ASSIGNMENT OF INSURANCE BENEFITS AND PAYMENT: I request payment of Medicare benefits or other insurance benefits due to me or on my behalf be made directly to the Facility for any services provided to me, including doctor services. I understand that the services of doctors and other healthcare professionals may be billed separately from those of the Facility.

I understand that I am responsible for any health insurance deductibles and coinsurance amounts and I acknowledge that this assignment does not relieve me of my duty to pay my medical and hospital bills if the insurance company does not pay them. I certify that all the information given for payment of my medical and hospital bills (including information required under the Medicare and Medicaid programs) is correct. I am aware that any disagreement about payment of my Facility bill will be settled in the county in which the Facility is located. I also agree that I am responsible for the Facility’s actual costs incurred if collections are involved, including lawyer fees or court costs. I approve the Facility, agents, collection agency or lawyers to contact me via email, text, autodialed or prerecorded messages at the phone number given, whether wireless or landline, for which the telecommunications carrier may charge data usage fees (including additional charges when roaming).

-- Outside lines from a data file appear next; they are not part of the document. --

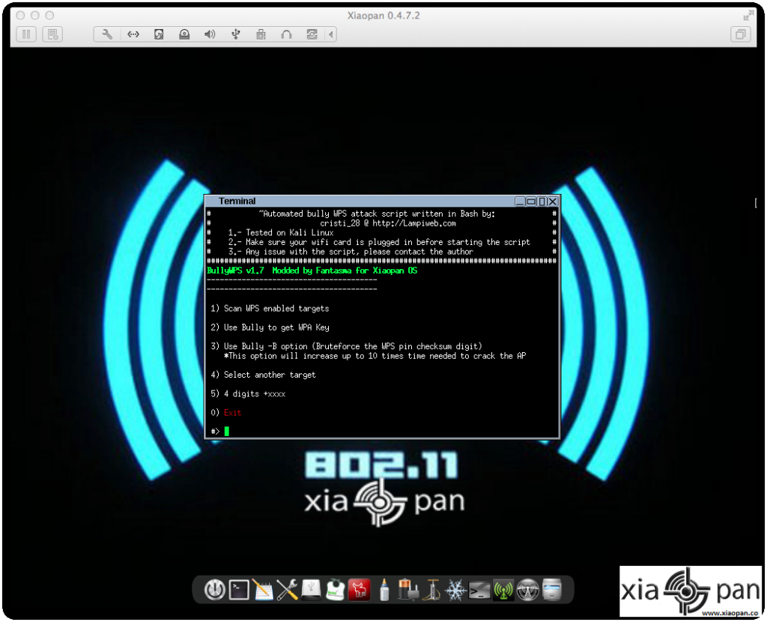
Task: Toggle the VM network adapter connection
Action: [133, 34]
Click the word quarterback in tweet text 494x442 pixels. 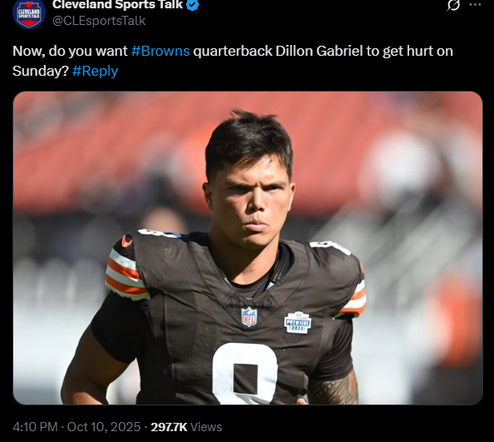233,51
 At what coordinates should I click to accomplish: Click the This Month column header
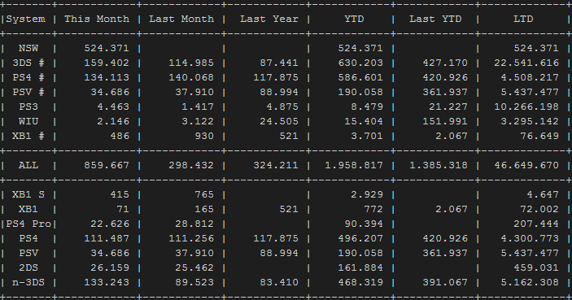(97, 19)
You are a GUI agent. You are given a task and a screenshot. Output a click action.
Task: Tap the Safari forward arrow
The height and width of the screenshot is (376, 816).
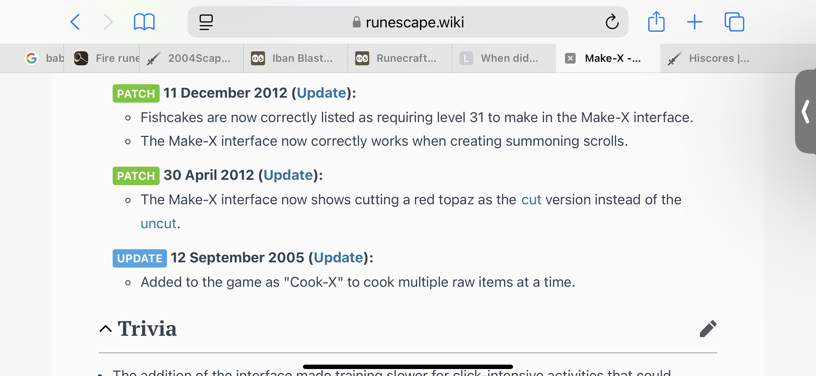108,22
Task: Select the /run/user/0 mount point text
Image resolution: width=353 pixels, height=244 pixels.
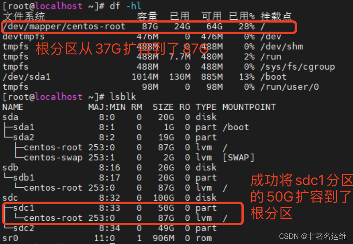Action: point(290,87)
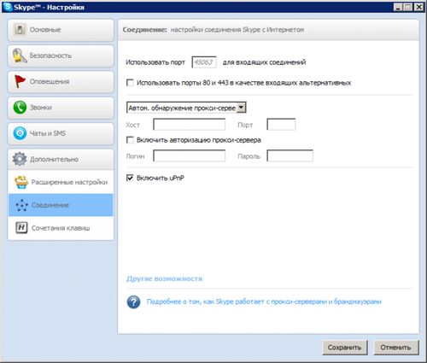Select the Безопасность lock icon
This screenshot has height=363, width=427.
(x=20, y=56)
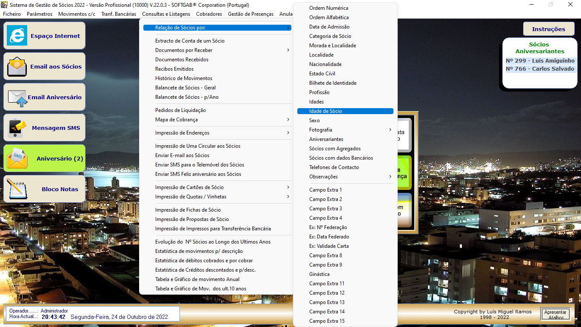
Task: Expand the Observações submenu
Action: coord(390,177)
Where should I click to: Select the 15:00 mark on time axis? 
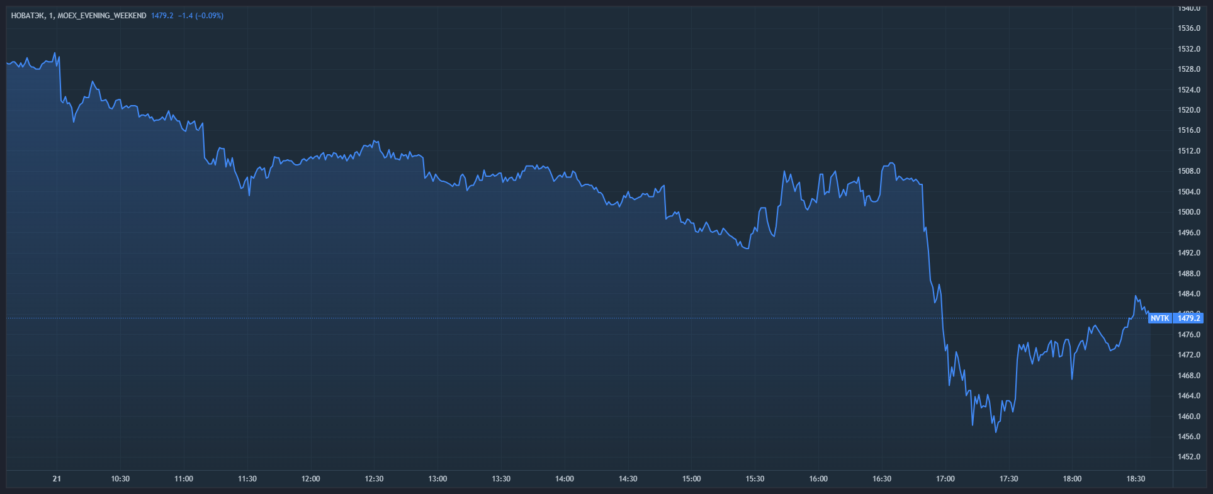pos(691,479)
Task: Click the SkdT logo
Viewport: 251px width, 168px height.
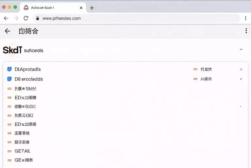Action: pos(12,50)
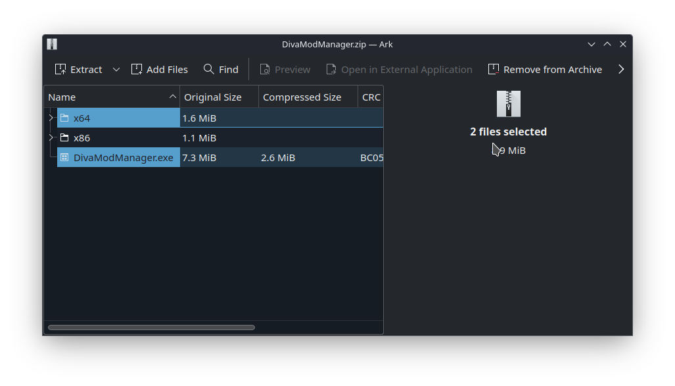
Task: Click the Extract toolbar icon
Action: coord(60,70)
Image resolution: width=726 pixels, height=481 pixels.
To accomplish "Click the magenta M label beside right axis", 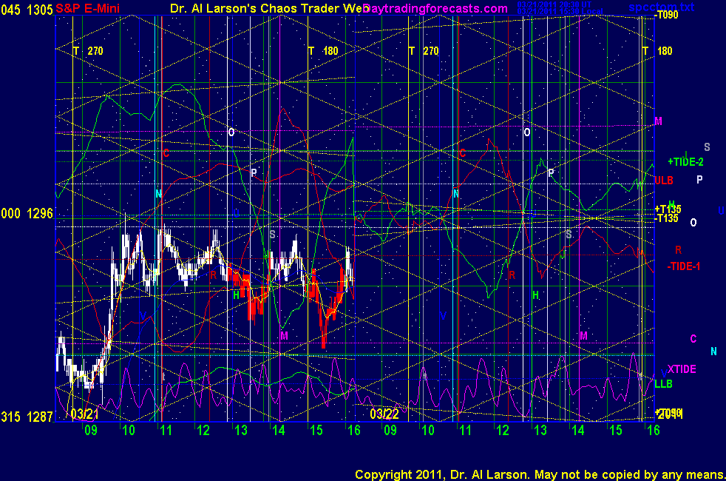I will tap(658, 121).
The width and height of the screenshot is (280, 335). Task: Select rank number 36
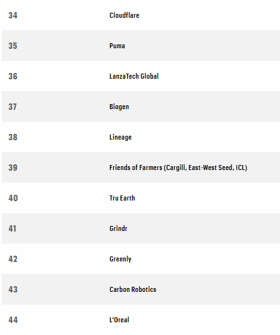click(x=13, y=76)
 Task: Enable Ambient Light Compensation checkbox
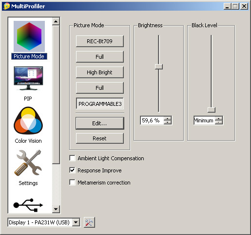tap(72, 158)
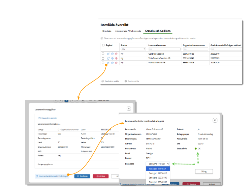Click approve check icon for Telia Towers Sweden AB
The height and width of the screenshot is (188, 250).
click(x=112, y=58)
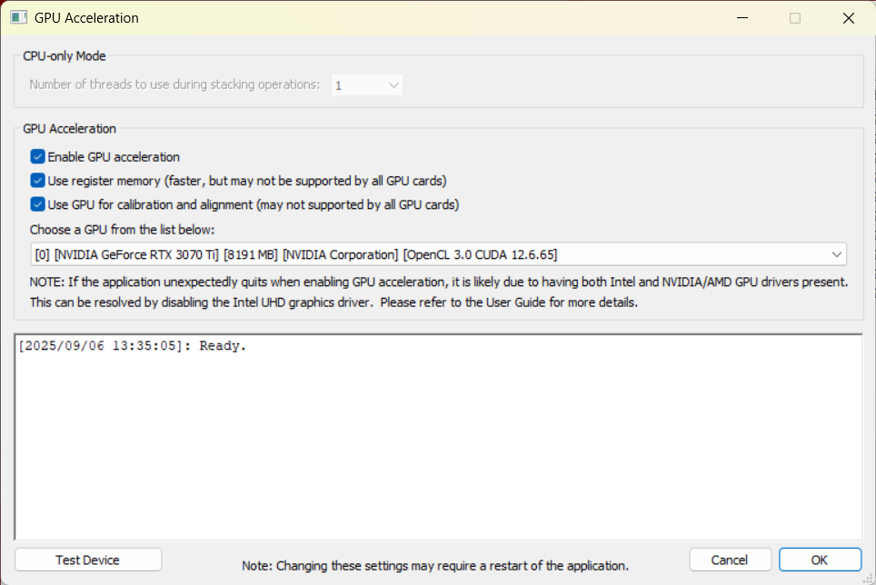Open the NVIDIA GeForce RTX 3070 Ti list
This screenshot has width=876, height=585.
(439, 254)
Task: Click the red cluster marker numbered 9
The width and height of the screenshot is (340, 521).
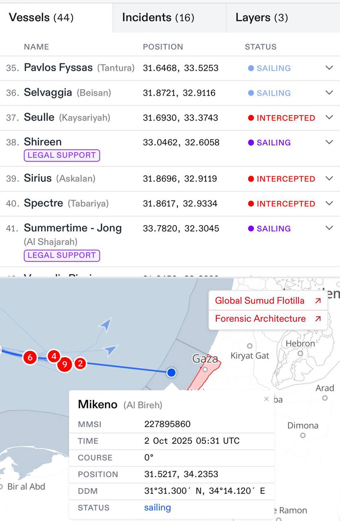Action: (x=65, y=364)
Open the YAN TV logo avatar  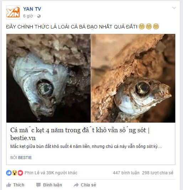[13, 12]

I also approve the Facility, agents, collection agency or lawyers to access my personal credit file to determine charity care qualification or to collect any outstanding or past due money owed. For any treatment arising out of a motor vehicle accident, I assign to the Facility my Michigan no-fault insurance act rights to claim and enforce payment of charges incurred by me (including any interest and/or fees) for past or present medical care provided by the Facility.

ACKNOWLEDGMENT OF NOTICE OF PATIENT RIGHTS AND RESPONSIBILITIES: A notice of Patient Rights and Responsibilities is available to me upon request. This ensures that I am treated with respect and dignity, without discrimination.

ACKNOWLEDGMENT OF HIV (HUMAN IMMUNODEFICIENCY VIRUS) TESTING LAW: I understand and consent to testing for HIV (Human Immunodeficiency Virus - AIDS), hepatitis (liver disease), and/or other blood carried agents causing work related risk that may be performed on me if a health care professional, or first responder (police, firefighter, paramedic, etc.) sustains an exposure to my blood or other bodily fluids. I understand that Michigan law permits this testing.

ACKNOWLEDGMENT OF RECEIPT OF NOTICE OF PRIVACY PRACTICES:The Facility’s Notice of Privacy Practices describes the specific meanings of ‘treatment’, ‘payment’, and ‘health care operations’ and how the Facility may use and disclose my health information to carry out these functions.

I ACKNOWLEDGE THAT I HAVE BEEN OFFERED A COPY OF THE FACILITY’S NOTICE OF PRIVACY PRACTICES.

You are receiving health care at a facility that is part of Munson Healthcare. Munson Healthcare includes the following and is named within this document as “facility.”